O representante dos Estados Unidos para o comércio, Jamieson Greer, informou em comunicado que tomou a decisão por ordem do presidente Donald Trump. Na carta enviada ao presidente Lula na semana passada, em que anunciou o tarifaço de 50% sobre todos os brasileiros, Trump já tinha indicado que ia determinar a abertura desta investigação.
Os Estados Unidos estão entre os maiores comprados de café do Brasil. De acordo com a agência de notícias Reuters, há um aumento no envio de produtos para evitar a sobretaxa.
Além disso, com receio de uma taxação, alguns navios tem desviado rotas e estocando o café brasileiro em outros países que terão tarifas menores, a fim de evitar um impacto maior a partir de agosto.
O setor brasileiro de pescados está prestes a parar. A avaliação é do presidente da Associação Brasileira das Indústrias de Pescados (Abipesca), Eduardo Lobo, que alertou ao Jornal da CBN para os efeitos devastadores da tarifa de 50% anunciada por Donald Trump sobre produtos brasileiros.

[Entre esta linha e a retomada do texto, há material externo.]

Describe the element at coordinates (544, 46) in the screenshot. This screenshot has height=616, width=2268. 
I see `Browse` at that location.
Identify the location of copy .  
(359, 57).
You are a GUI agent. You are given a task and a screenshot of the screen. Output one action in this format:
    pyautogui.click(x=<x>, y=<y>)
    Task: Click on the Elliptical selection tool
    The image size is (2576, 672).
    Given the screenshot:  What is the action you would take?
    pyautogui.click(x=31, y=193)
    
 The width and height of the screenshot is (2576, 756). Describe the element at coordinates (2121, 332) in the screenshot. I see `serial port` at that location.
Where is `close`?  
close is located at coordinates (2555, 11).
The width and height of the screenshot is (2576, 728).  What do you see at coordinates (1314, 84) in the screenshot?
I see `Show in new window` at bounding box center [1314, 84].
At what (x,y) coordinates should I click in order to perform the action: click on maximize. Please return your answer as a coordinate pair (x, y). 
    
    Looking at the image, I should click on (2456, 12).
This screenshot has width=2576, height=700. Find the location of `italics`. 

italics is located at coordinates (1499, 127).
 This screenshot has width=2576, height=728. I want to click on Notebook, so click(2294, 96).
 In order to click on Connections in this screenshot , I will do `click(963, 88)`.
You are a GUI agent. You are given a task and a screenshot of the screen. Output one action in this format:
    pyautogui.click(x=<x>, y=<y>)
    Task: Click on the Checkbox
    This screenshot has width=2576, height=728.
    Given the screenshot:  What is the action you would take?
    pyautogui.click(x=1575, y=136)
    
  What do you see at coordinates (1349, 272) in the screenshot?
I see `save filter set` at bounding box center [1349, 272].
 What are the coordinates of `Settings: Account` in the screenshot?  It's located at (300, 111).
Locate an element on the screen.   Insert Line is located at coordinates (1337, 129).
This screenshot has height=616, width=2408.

Com 70% da produção voltada ao mercado americano, a cadeia produtiva — que vinha em franco crescimento — já enfrenta cancelamentos de pedidos e pode ter embarcações paradas nas próximas semanas.
De acordo com Eduardo Lobo, cerca de 20 mil pescadores serão diretamente afetados pelas medidas, além de centenas de famílias de aquicultores ligadas à cadeia produtiva.
Outro produto fortemente importado pelos EUA do Brasil. O presidente da Associação Brasileira de Carne Bovina, Roberto Perosa, afirma que o setor tem avaliado o envio por conta da tarifa e do medo do valor aumentar muito.
Além disso, alguns frigoríficos no Mato Grosso do Sul suspenderam a produção de carnes para os Estados Unidos e buscam outros mercados.
Principal fruta exportado do Brasil para os EUA, a manga já teve parte das exportações suspensas para os próximos dias com medo da tarifa. Uma das principais preocupação é porque parte do envio estava previsto justamente para agosto e o setor teme uma grande perda financeira.